Who is receiving a supply?

Many VAT challenges need to be clear about the key question: who is supplying what and to whom? In the cases considered above, the key part of this question is ‘to whom’.

To give a practical example, imagine that a business consists of two associated companies: an estate agency selling houses on a commission basis; and a financial services company earning commission selling mortgages. They both trade from the same premises but only the estate agency company is registered for VAT because its income is VATable; the income of the other company is exempt. So, what is the situation with office telephone bills, which are issued to – and paid by – the estate agency company, even though staff from both companies use the phones and incur costs?

There are two routes here:

  • Option 1: The company must carry out an input tax apportionment on the bills because it is only partly using the phones for its ‘taxable’ business activities.
  • Option 2: The estate agency should make a commercial recharge to the mortgage company for its use of the telephones, adding 20% VAT.

The argument that the estate agency company can fully claim input tax because it is paying the entire bill to the telephone supplier is incorrect.

Lease agreements with directors

There are occasions when a landlord will insist that a rental or lease contract is agreed with the individual director, rather than a limited company with minimal assets. This is a prudent tactic by the landlords to avoid them having a potential bad debt in the future. In this situation, there is an opportunity for the director to register for VAT as a sole trader and opt to tax the property in question if the landlord is charging VAT on the rent. The director will charge output tax on the rent recharged to his company and therefore claim input tax on the rent invoices issued by the landlord.

However, there is a simpler route that is not widely appreciated (see Input tax – property leases to named individuals).


Input tax – property leases to named individuals

If a landlord grants a lease to a named individual, the business using the premises can still claim input tax if the following conditions are met:

  • The individual person is not registered for VAT. 
  • The individual gives the rent invoices to the business. The business directly pays the landlord and records the full amount as expenditure in its accounts.
  • The whole of the premises is used for the purpose of its business. 

If these conditions are met, the director is deemed by HMRC to be involved in the rental agreement ‘in a purely nominal way’; i.e. they are not engaged in business themselves.

HMRC Internal Manual: VAT Input Tax VIT13440


Online sales of services

The issue of three-party transactions is very relevant as far as trading on the internet is concerned.

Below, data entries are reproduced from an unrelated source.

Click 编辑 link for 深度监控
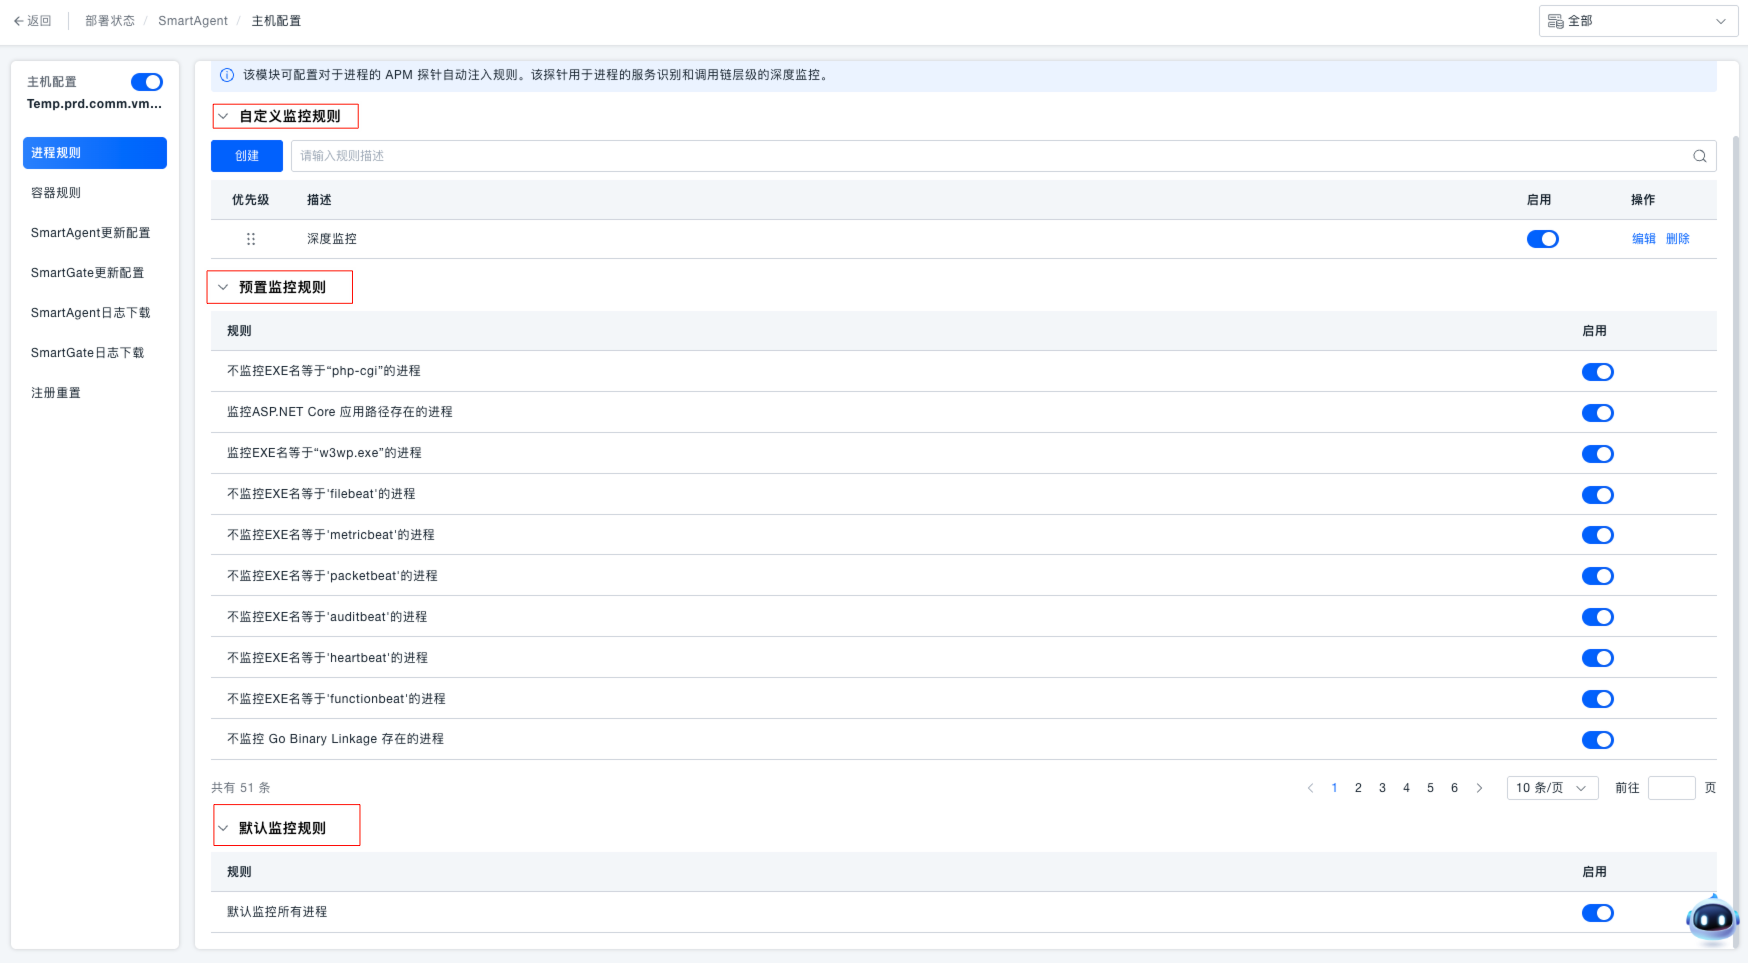This screenshot has height=963, width=1748. tap(1643, 239)
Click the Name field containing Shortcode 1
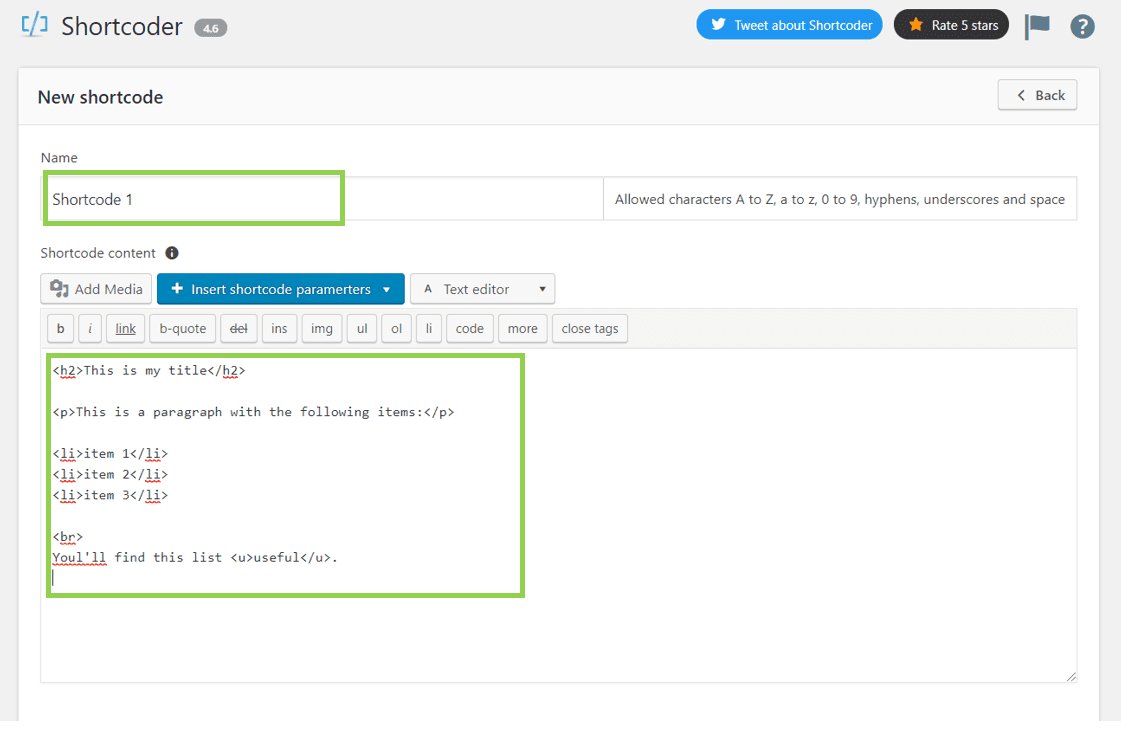This screenshot has height=748, width=1121. (195, 199)
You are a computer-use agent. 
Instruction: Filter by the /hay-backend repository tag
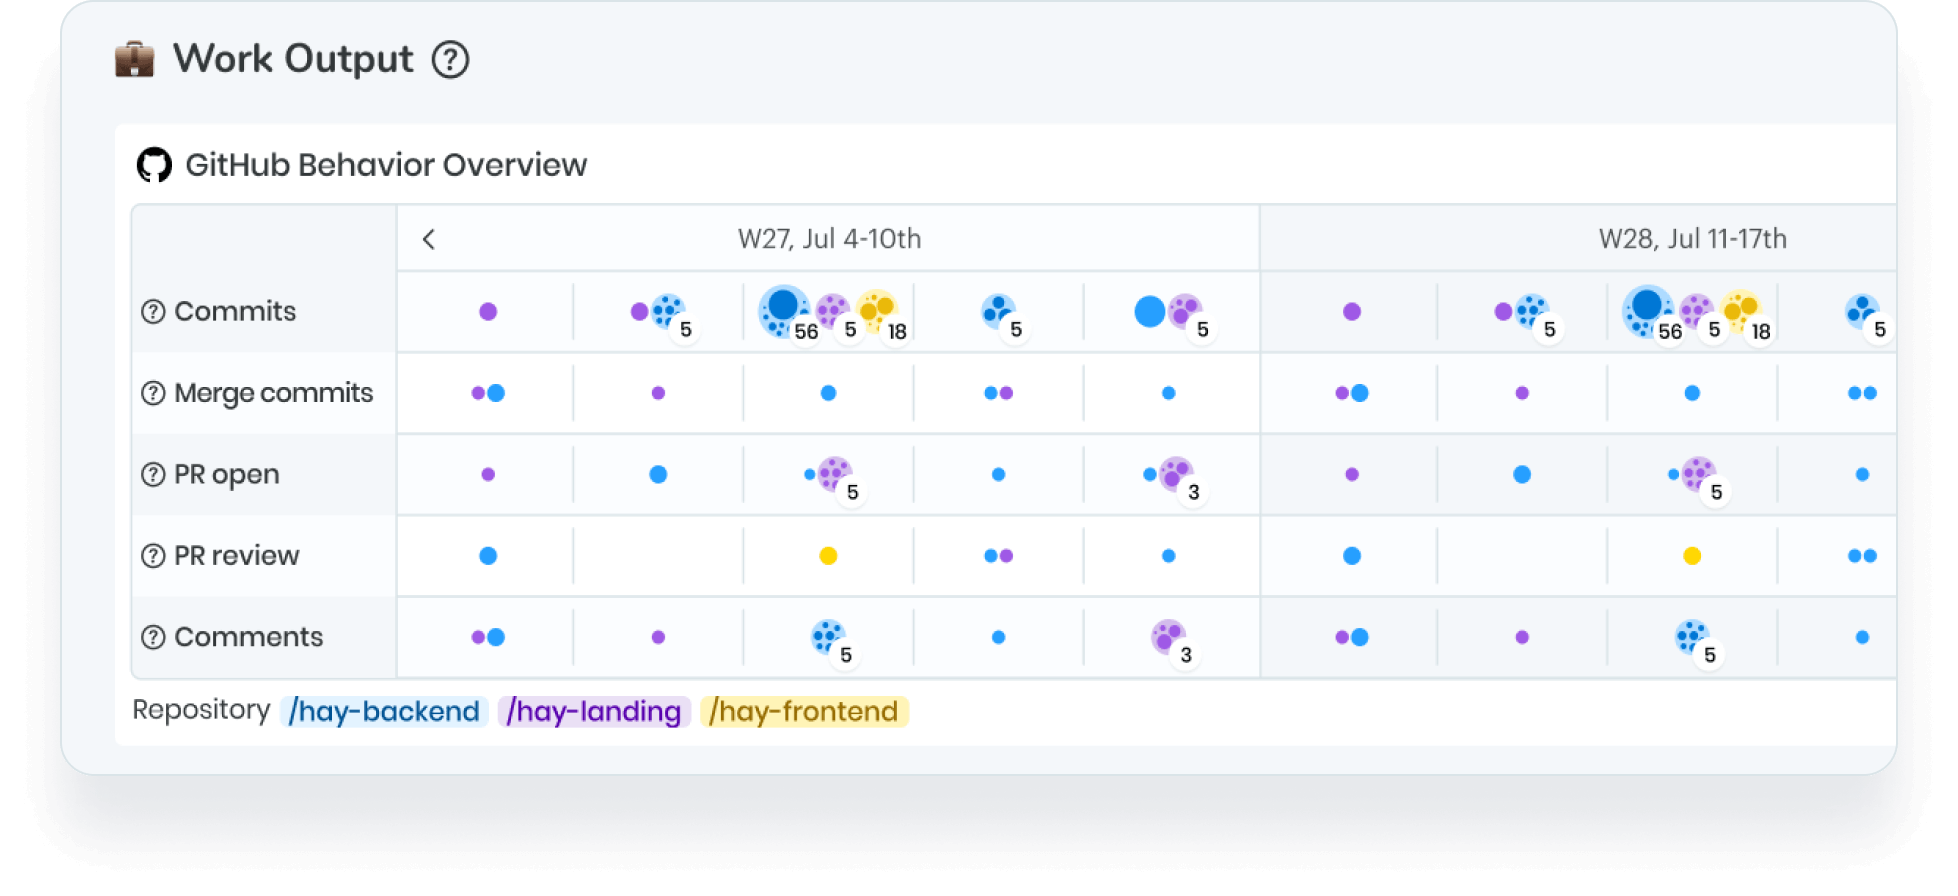[384, 711]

VAT enthusiasts will recall the recent dispute about whether the global taxi firm Uber was supplying taxi rides to its UK customers, subject to VAT; or whether the self-employed driver was making this supply, with Uber charging a commission to the drivers. The courts ruled that it was Uber.

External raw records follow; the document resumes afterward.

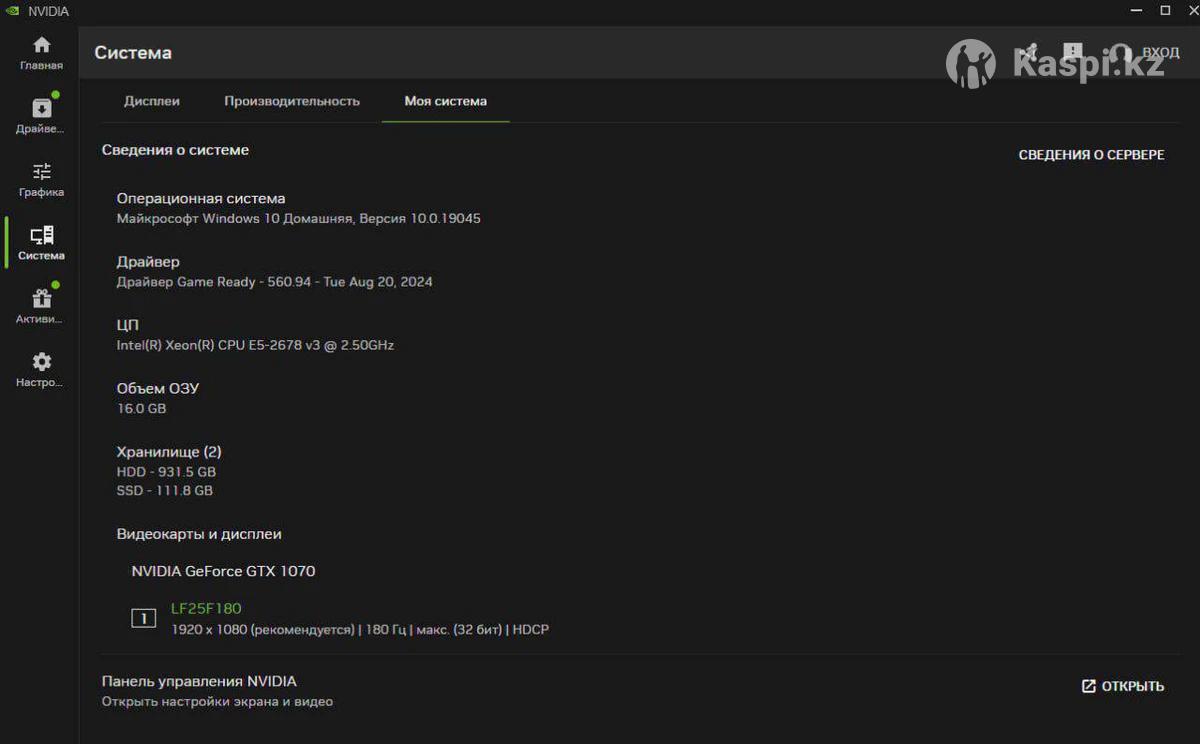Switch to the Дисплеи tab

tap(152, 101)
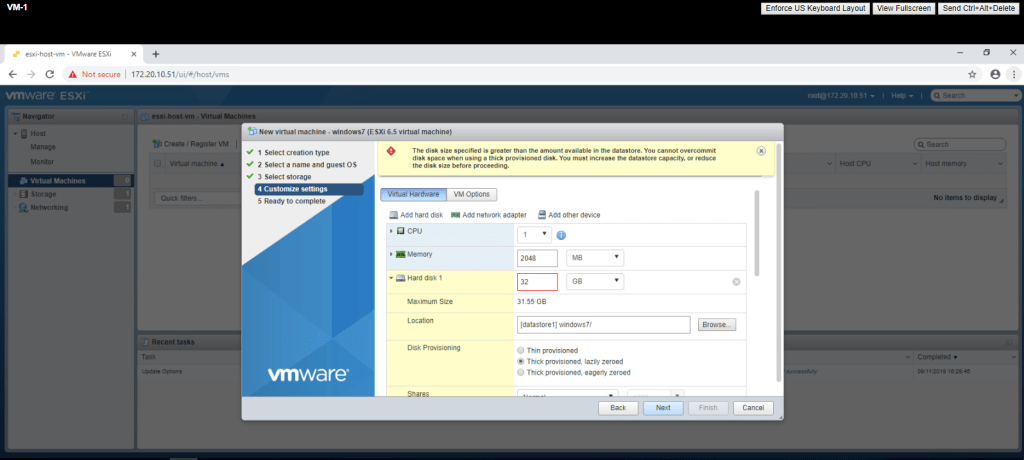Open a new browser tab
This screenshot has width=1024, height=460.
[156, 53]
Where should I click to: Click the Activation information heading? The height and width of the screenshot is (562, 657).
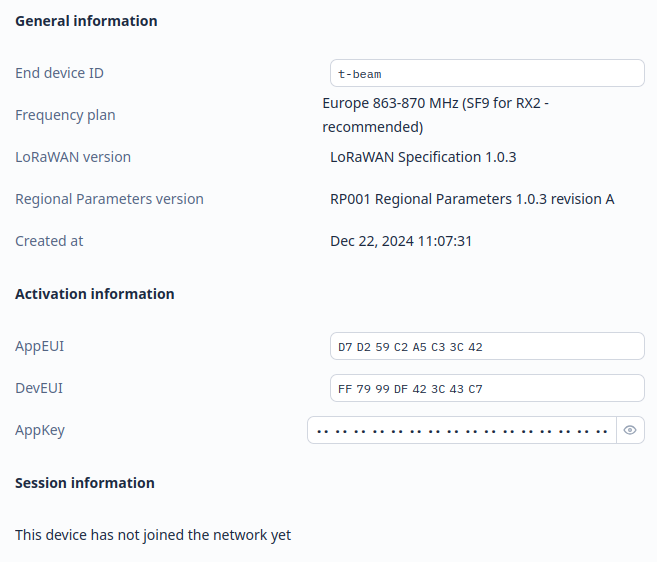click(x=95, y=294)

Another case involved the website OnlyFans, which also went in favour of HMRC, with the tribunal agreeing that the content was being sold by the website, rather than the individual content providers who received 30% of the fee paid by the punters.

Conclusion

For both output and input tax purposes, each three-party arrangement needs to be considered on an individual basis to determine the correct VAT treatment. Unfortunately, there have been many situations where business owners have opted for the best VAT saving outcome but then faced problems when HMRC has come knocking at the door and challenged the structure of a deal.

The four-year assessment powers given by the legislation can make any backpedalling a massive issue if, say, output tax is payable on 100% of the payments made by customers rather than a lower profit/commission figure of perhaps 25% to 30%. VAT and three-party transactions must be flagged up for regular reviews to avert a potential problem…. as Mr Latifi found to his cost.

If these conditions are met, the director is deemed by HMRC to be involved in the rental agreement ‘in a purely nominal way’; i.e. they are not engaged in business themselves.